- St. John's Cemetery, Wrought-Iron Cross Site A St. John's Cemetery, Wrought-Iron Cross Site B St. John's Cemetery, Wrought-Iron Cross Site C St. John's Cemetery, Wrought-Iron Cross Site D
- U.S. National Register of Historic Places
- Location: Address restricted
- Nearest city: Zeeland, North Dakota
- Area: less than one acre
- Built: 1923 (Site C)
- Built by: Jacob Friedt (Site C)
- Architectural style: Wrought-iron cross
- MPS: German-Russian Wrought-Iron Cross Sites in Central North Dakota MPS
- NRHP reference No.: 89001687, 89001688, 89001689, 89001690
- Added to NRHP: October 23, 1989

= Wrought-iron cross sites of St. John's Cemetery =

Four historic sites within the St. John's Catholic Cemetery near Zeeland, North Dakota, United States, identified as St. John's Cemetery, Wrought-Iron Cross Site A, St. John's Cemetery, Wrought-Iron Cross Site B, Site C, and Site D, were listed on the National Register of Historic Places in 1989. They include wrought-iron crosses.
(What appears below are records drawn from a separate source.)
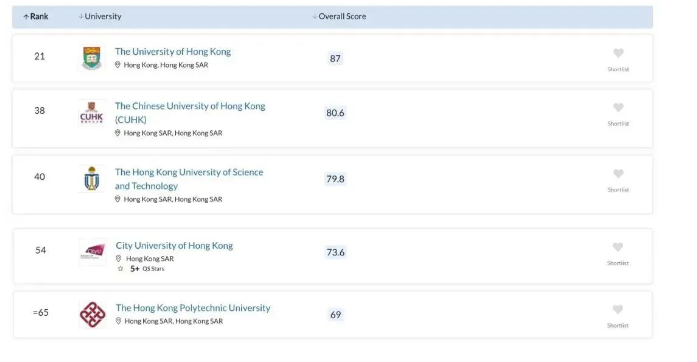697x362 pixels.
Task: Sort by University column header
Action: pos(100,16)
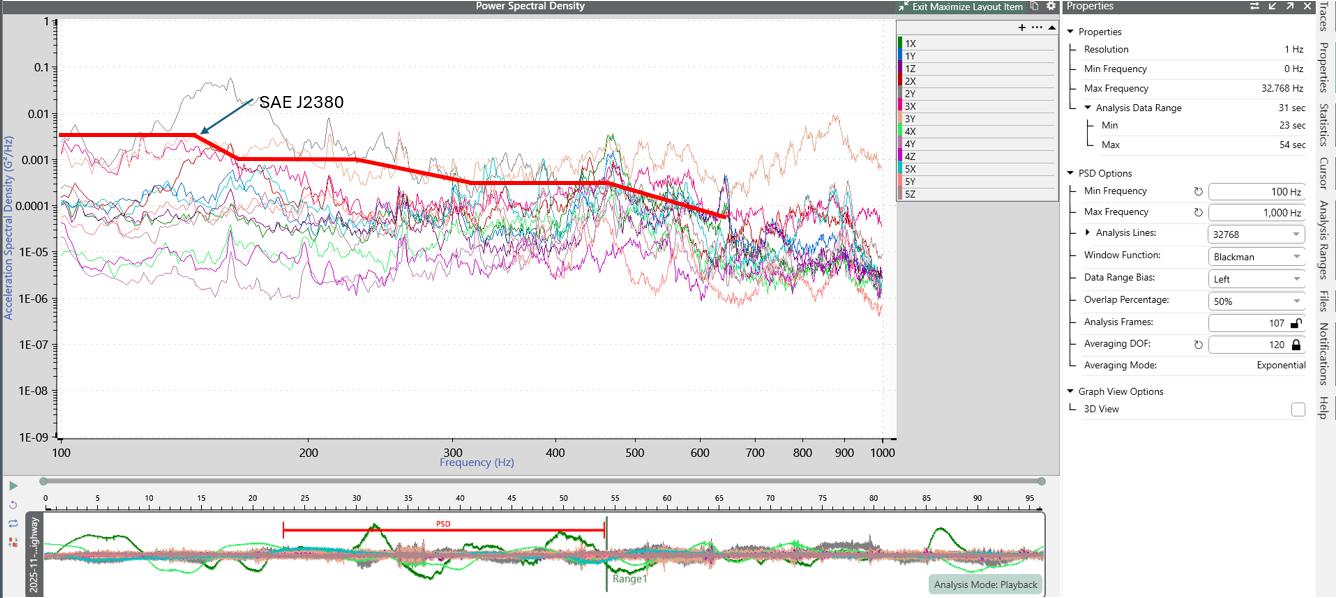Close the Properties panel

pyautogui.click(x=1307, y=6)
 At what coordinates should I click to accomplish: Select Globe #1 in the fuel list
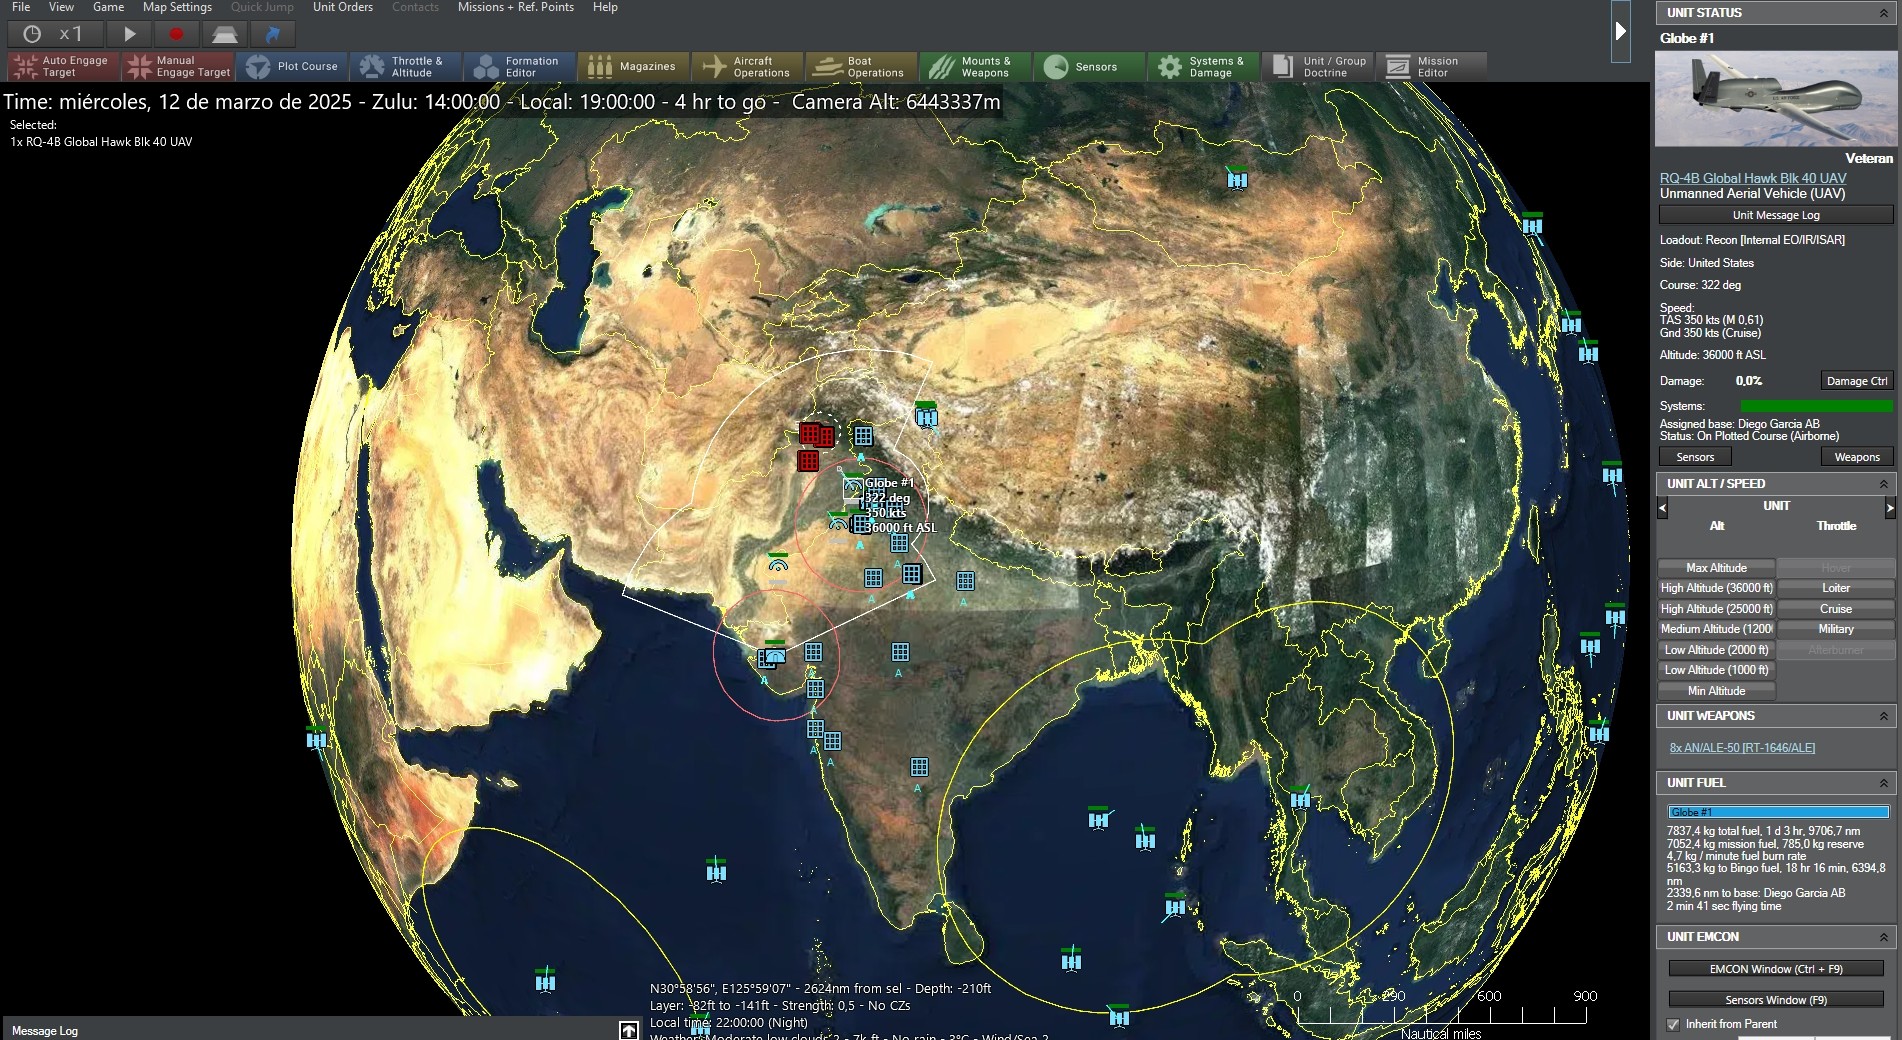pyautogui.click(x=1777, y=811)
The listing for Site A included 9 contributing objects; Site B included 6; Site C included just one; Site D included 9. Site C included an iron cross built in 1923 by Jacob Friedt.

Jacob Friedt, of Zeeland, was one of a number of "German-Russian blacksmiths in central North Dakota" who developed individual styles in their crosses and whose "work was known for miles around them."